He's complaining about Wordpress and their vulnerabilities when he:
1. hadn't upgraded wordpress in months
2. hadn't performed any backups of his posts
It's hard to be sympathetic to him or TechCrunch. If they're going to use custom features like third-party plugins and specially designed pages, they should have developers on staff to actively work to make sure that their customizations will work after an upgrade. By not doing that they're begging to be attacked.
Whenever a security update is released it is utterly trivial to do a diff against the previous package and get a vector to exploitable vulnerabilities in the previous version (in many cases the changelogs themselves are a good hint). The default Wordpress headers also make it easy to quickly tell which version of WP a site is running and whether it's worth attacking.
I give Wordpress credit for the advances they've made in automating parts of the upgrade process - it's now one click from the dashboard and if you are a popular site there really is no excuse for running an out of date version.
However it's not enough. Wordpress need to move to minor/major versions where minor versions, that consist of security updates, are automatically updated to when detected by a blog. (Major updates that feature changes likely to break plugins should still require user input).
Yes, I admit frequent updates can be a nuisance, but when they are literally spoon feeding you the update process (less than 10 seconds and one click in most cases), its stupidity - really.
Drupal CMS less popular - more vulnerability.
It's an artifact of their development practices and code quality that requires such frequent updates, not a desire to provide regular small patch sets.
See tptacek's comment on their implementation quality: http://news.ycombinator.com/item?id=806910
You can also compare the quantity and severity of vulnerabilities against MediaWiki:
Why do there have to be frequent security updates in first place?
If they didn't manage to tighten up their very limited attack surface in 6 years then I'd say it's a lost cause.
For me the problem is not that they release frequent updates - I would have a problem if they didn't release frequent updates to known severe vulnerabilities. If you look at their release logs you will see that most of their security updates has 24-48 hours of turnaround from the time of the vulnerability detection.
The recent vulnerability that this blog and most others (ie, smashing magazine) got affected has been fixed 2 releases before the current release. People who are affected didn't update for the last 3 release and someone developed a script out there that automatically scans for that vuln. and takes advantage of it.

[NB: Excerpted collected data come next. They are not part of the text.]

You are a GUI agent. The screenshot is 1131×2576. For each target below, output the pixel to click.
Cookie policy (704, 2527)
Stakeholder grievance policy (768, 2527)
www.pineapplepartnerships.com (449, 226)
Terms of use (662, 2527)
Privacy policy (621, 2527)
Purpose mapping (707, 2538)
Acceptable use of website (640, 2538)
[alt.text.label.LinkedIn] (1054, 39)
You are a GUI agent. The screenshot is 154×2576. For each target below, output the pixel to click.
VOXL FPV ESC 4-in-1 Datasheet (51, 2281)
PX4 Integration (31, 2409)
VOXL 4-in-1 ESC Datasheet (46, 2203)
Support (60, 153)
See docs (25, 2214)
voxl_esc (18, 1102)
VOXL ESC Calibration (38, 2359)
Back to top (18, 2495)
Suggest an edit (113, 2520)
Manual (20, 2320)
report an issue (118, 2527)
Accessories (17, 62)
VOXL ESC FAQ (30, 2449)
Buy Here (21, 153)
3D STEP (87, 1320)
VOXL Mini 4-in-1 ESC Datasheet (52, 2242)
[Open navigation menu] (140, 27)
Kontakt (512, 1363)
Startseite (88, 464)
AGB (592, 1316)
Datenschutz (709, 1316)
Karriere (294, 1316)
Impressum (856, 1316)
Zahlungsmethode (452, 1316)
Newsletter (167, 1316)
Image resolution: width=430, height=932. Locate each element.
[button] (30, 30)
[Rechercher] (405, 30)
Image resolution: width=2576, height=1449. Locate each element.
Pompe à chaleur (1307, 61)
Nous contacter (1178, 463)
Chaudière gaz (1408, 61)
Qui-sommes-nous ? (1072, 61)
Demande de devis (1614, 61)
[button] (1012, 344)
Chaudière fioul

From a security standpoint Wordpress is a trivial application because it's almost entirely read-only, except for the comments. Making a plugin-architecture bullet proof is a different story, but as I understand it most of these issues affect the very core, i.e. a vanilla wordpress install.
There is no excuse for their sorry state of affairs.
That list lumps in security vulnerabilities from over 4000 third-party plug-ins.
For me, I am subscribed to their blog so get notified by e-mail when there is an upgrade, from there it takes less than a minutes to login to my admin and upgrade. As a matter of fact, I did my last update from my iphone when I was on the road.
Instead of playing the "poor me" game, say it the way it is; you failed at keeping your wordpress install up to date and secure and you failed at having a backup.
Smashing magazine got compromised last week and came out straight and admitted their failure on keeping it safe by not upgrading.
This scoobie guy sounds a lot like arrington - no wonder they are best friends.
Which is, in itself, a fruitful source of potential security holes: To accomplish this feature, Wordpress has to have permission to overwrite its own executables.